Recién llegado a Madrid, el joven y apolíneo Sawa comienza a prodigar su pluma en la prensa y a pasear su estampa byroniana por tabernas y chiscones. De esta primera época datan un puñado de novelas de tono tremebundo y tramas abigarradas en las que denuncia el atraso de las clases populares, la barbarie de los caciques, las iniquidades de los políticos y la lujuria de los curas. Hormigueantes de pulgas y amores sifilíticos, de crímenes que claman al cielo y vituperios que alcanzan la categoría de soflamas, todas ellas languidecen hoy en los desvanes del olvido. En la primera, «La mujer de todo el mundo» (1885), Sawa nos anticipa su asunto desde el mismo título; luego vendrán «Crimen legal» (1886), «Declaración de un vencido» (1887) y «Noche» (1888), desaforadas en su mixtura de romanticismo meningítico y naturalismo descarnado.
Apóstol de Verlaine
Con apenas veinticinco años, Sawa decide exilarse en París. Allí, empachado de ajenjo y de noches peripatéticas, trabará relación con simbolistas y parnasianos, que lo incorporan a sus farras y devaneos venéreos. Cuando regrese a Madrid, allá por 1896, se erigirá en apóstol de la poesía de Verlaine; y divulgará anécdotas que la pluma burlona de Luis Bonafoux se encargará de ridiculizar, inmortalizando la estampa de un Sawa que acude a rendir pleitesía a Victor Hugo y se deja besar por el maestro en la frente que ya nunca más volverá a lavar. Como tantos otros escritores de su generación traspillada y errabunda, Sawa se desgañitó en cientos de crónicas en las que zahirió a los poderosos, evocó los fantasmas dorados de sus maestros y arremetió infatigable –¡hasta descornarse!– contra el caciquismo y la lenidad de los políticos. Tal vez las mejores sean las que dedica a los «liróforos celestes» que perfumaron su estancia en París, a algunos de los cuales sólo llegó a atisbar entre la humareda de los cafés cantantes. Otras crónicas tienen el ardor de la diatriba, la retórica airada del escritor que mira los muros de su patria y llora sobre sus ruinas.

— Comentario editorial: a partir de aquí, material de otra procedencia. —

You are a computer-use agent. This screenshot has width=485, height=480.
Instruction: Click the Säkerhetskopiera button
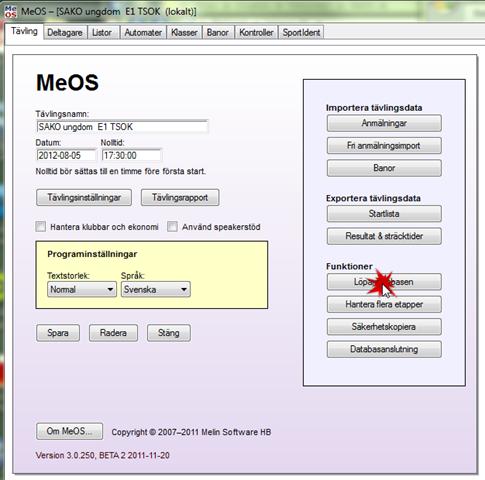pos(384,327)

En todas ellas, Sawa moja su pluma en un tintero de sangre y de bilis que brinda pasajes enardecidos y retumbantes, llenos de lastimada verdad, y pinta con chafarrinones a veces desgarradores, a veces ingenuos, las geografías de la derrota, que fueron el paisaje habitual de sus días, y el humus fecundo del que brotaba la lucidez casi fosforescente de su escritura, como un carbunclo que resplandece en la noche.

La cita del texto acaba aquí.